CDLUC3 / mrt-doc

Documentation and Information regarding the Merritt repository
8 stars 4 forks source link

[UI] UI workers occasionally stops serving requests #724

Closed mreyescdl closed 2 years ago

mreyescdl commented 3 years ago

Root cause of unresponsiveness not found. Logs shows activity prior to problem, but not excessive. Librato does not reflect host being over-resourced.

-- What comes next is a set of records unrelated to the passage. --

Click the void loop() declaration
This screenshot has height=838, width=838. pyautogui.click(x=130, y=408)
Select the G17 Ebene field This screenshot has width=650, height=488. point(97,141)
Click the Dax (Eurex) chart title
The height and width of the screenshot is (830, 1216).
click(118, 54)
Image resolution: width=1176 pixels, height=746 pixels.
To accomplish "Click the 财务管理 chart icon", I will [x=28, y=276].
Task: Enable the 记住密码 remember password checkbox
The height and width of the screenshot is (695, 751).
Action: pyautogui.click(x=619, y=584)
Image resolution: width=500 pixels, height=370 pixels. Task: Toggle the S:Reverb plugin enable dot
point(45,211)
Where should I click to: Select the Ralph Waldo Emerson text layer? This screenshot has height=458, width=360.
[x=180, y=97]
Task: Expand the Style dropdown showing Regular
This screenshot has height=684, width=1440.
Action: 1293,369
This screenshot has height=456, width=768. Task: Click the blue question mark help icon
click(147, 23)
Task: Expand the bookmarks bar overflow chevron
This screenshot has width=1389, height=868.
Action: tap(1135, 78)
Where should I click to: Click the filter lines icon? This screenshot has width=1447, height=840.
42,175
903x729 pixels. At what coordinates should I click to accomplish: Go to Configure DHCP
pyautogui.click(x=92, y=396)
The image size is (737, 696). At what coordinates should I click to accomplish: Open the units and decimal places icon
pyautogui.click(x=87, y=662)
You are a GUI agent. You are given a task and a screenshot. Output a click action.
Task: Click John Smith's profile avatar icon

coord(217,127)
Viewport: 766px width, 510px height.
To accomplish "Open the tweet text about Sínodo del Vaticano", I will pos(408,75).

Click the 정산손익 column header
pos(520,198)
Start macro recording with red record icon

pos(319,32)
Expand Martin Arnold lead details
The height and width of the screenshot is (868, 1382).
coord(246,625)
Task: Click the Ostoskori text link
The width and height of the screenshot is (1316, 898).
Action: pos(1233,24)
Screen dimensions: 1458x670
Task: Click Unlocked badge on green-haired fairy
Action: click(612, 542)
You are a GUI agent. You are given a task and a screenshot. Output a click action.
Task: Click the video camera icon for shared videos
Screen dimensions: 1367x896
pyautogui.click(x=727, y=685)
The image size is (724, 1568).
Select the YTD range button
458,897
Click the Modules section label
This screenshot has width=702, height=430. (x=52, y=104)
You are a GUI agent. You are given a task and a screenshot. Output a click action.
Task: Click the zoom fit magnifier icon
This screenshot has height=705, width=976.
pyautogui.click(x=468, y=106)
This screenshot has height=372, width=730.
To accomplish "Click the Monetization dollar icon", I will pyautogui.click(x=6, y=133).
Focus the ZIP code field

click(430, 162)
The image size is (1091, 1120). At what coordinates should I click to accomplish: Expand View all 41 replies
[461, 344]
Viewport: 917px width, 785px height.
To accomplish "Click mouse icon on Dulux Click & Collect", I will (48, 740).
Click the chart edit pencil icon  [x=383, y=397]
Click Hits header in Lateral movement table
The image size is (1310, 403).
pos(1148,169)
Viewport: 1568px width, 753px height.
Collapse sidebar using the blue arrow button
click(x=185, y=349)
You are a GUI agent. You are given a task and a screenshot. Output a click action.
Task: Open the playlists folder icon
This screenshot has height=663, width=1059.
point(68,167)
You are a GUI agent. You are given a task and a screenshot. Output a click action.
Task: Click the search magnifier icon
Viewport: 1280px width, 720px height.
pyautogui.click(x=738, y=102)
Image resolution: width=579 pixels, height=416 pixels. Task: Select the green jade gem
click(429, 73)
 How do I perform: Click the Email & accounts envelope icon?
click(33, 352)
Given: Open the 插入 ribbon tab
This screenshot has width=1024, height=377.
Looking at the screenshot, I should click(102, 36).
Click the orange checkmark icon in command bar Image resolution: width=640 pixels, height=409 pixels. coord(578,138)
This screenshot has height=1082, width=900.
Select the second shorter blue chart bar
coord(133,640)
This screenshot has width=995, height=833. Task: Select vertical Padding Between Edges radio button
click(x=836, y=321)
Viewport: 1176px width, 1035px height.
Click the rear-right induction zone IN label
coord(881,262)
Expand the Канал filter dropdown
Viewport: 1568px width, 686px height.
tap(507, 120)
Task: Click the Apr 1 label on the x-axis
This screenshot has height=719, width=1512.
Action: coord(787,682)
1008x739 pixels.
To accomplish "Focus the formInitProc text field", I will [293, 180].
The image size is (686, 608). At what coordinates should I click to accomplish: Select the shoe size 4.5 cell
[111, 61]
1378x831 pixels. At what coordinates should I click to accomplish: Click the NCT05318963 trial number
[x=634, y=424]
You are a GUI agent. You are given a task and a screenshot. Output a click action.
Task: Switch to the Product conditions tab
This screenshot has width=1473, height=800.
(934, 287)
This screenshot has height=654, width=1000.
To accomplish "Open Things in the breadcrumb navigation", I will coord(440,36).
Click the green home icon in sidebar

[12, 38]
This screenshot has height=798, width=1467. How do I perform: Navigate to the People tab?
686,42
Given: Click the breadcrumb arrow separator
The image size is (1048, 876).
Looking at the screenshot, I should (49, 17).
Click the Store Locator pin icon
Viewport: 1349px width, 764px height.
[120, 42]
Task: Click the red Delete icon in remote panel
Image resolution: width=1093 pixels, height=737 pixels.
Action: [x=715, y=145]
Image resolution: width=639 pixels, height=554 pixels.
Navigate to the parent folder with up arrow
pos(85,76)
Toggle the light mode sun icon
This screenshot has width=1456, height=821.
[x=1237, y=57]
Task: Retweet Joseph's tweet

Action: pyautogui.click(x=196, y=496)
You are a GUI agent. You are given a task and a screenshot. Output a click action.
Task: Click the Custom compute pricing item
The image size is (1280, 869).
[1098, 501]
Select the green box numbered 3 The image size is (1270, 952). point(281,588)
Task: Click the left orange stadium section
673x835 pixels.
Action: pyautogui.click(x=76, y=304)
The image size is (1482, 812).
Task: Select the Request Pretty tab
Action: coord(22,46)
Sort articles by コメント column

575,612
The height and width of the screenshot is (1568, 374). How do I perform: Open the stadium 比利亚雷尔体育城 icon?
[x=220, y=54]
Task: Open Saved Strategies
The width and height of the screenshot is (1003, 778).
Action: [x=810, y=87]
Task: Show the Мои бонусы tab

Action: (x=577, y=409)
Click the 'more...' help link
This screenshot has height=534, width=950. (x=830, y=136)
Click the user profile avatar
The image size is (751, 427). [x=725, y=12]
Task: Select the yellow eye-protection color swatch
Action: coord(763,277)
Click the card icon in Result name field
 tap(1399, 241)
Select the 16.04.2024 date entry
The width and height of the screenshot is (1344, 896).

A simple restart of Puma fixes the issue.

Occurences

Possible fixes

No effect

Next Steps

Future Ideas

terrywbrady commented 3 years ago

UI04 on 8/20

I, [2021-08-20T15:27:15.408052 #17669]  INFO -- : [ae554367-238b-4fc4-b8db-9ae1d350122c] Completed 200 OK in 85ms (ActiveRecord: 3.6ms)
I, [2021-08-20T16:04:53.607467 #10262]  INFO -- : [afea795e-3a9a-4dfd-b3e5-b28f6fea0c68] Started GET "/" for 172.30.28.241 at 2021-08-20 16:04:53 -0700

No interesting journal data during this time. Restarted puma after a Nagios alert.

elopatin-uc3 commented 3 years ago

Another alert appeared on 8/22 over the weekend. However this time the issue cleared up on its own. Nagios noted a recovery roughly 20 minutes after first alert.

Additional notes:

mreyescdl commented 2 years ago

Single mode vs Clustered mode. We are running in single mode with the default 5 threads max. A lot to take in with this subject, but here is a nice synopsis:

But what does it all mean? So, if you’ve been paying attention so far, you’ve realized that a scalable Ruby web application needs slow client protection in the form of request buffering, and slow response protection in the form of some kind of concurrency - either multithreading or multiprocess/forking (preferably both). That only leaves Puma in clustered mode and Phusion Passenger 5 as scalable solutions for Ruby applications on Heroku running MRI/C Ruby. If you’re running your own setup, Unicorn with nginx becomes a viable option.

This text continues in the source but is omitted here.